BlairPBromley's avatar
sep 26, 2022 - 16:12

• Any Strategy for Radioactive Waste in Canada should make provisions and allowances for reprocessing and recycling to extract all the heavy elements and actinides (isotopes of Th, Pa, U, Np, Pu, Am, etc.) found in spent nuclear fuel or partially reprocessed nuclear fuel and targets, for subsequent recycling and reuse as new fuel for different reactor technologies (SMRs, Gen-IV, and Gen-III/Gen-III+ reactors).

• Thus, if any spent nuclear fuel is placed in a deep geological repository (DGR), then at the very least, it should be made to be easily retrievable.

• Ideally, all heavy elements / actinides found in spent fuel should be extracted and recycled for transmutation and destruction.

• Placing actinides in a Deep Bore Hole or DGR is not the best long-term strategy.

• However, placing fission products in Deep Bore Holes and/or a DGR is a reasonable strategy.

• However, provisions should also be made for extracting long-lived fission products (LLFPs) and long-lived activation products (LLAPs) for isolation and potential destruction/transmutation in targets placed in different reactor technologies, or using accelerator-based neutron sources.

• Ultimately, the only radioactive items that should be placed in Deep Bore Holes or a DGR are intermediate-life fission products and activation products (ILFPs / ILAPs) that have a half life of less than 100 years. Within 10 half lifes (~1000 years), then most of these ILFPs/ILAPs will have decayed by 3 or more orders of magnitude, with a radiotoxicity that is far below that of natural uranium ore.

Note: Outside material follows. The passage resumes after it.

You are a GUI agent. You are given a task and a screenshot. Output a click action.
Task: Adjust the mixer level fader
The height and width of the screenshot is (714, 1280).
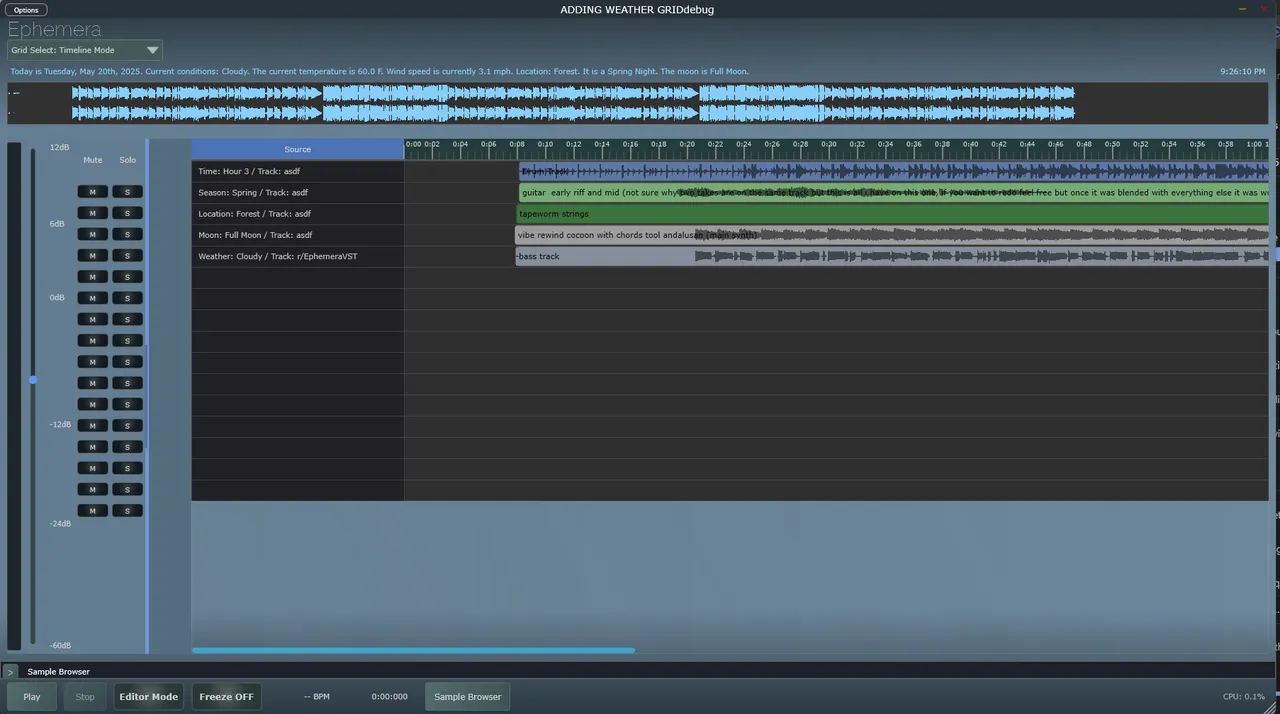pyautogui.click(x=33, y=380)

• By implementing full recycling of actinides, and implementing partitioning and transmutation of LLFPs and LLAPs, it will enhance the protection of the public and the environment, and thus it will help build public confidence, assurance and support, and thus will improve public “buy-in” and and “social license” to continue using nuclear energy and radioactive sources.

Anonymous's avatar
oct 1, 2022 - 09:40

Regulatory management should be detailed, strict, inspected and monitored frequently. Must be at a properly designed central facility for anticipated expansion and beyond otherwise quality assurance is not feasible. Regulations need to be federally mandated and adequately funded to ensue the safety of the workers, public and the environment. A central location in Ontario is recommended. Keeping the waste as close to the source (Bruce) helps to mitigate spreading of risk to other regions. Transportation of waste is always risky. Both rail and hwy mobilization have proven to be unsafe to travelers and the communities they move through. Moving this waste across the province unnecessarily puts the environment and it’s receptors at greatest risk should something go wrong. With the amount of interconnected waterways the risk is not just at a local concern but a regional.

Advocate's avatar

The recommendation to dispose of LLW in near surface facilities is very sound and has many years of safety precedent elsewhere. However, siting such a facility, let alone many facilities, is nearly impossible for waste owners in Canada under the current consent based approach. While municipal consent can reasonably be obtained, everywhere in Canada is someone's traditional territory where indigenous consent is highly unlikely, if not impossible given the pervasive uniformed fears among indigenous peoples. Furthermore, the high cost to waste owners to get to the remote possibility of a "yes" is a cost most waste owners are not willing to chance. OPG alone sunk ~$200m and many years of sound work just to get to a "no". Waste owners can't do this alone, the federal government cannot just continue to say "polluter pays" and sit back leaving the waste owners on their own to sort it out. The federal government must assist waste owners in either obtaining or in extreme cases, overriding lack of consent for this to work. Having the CNSC just tick their "duty to consult" box hasn't been enough and does little to advance the waste owners siting process in indigenous territories. For this recommendation to work the federal and or provincial governments must actively assist, if not lead the waste owners in siting.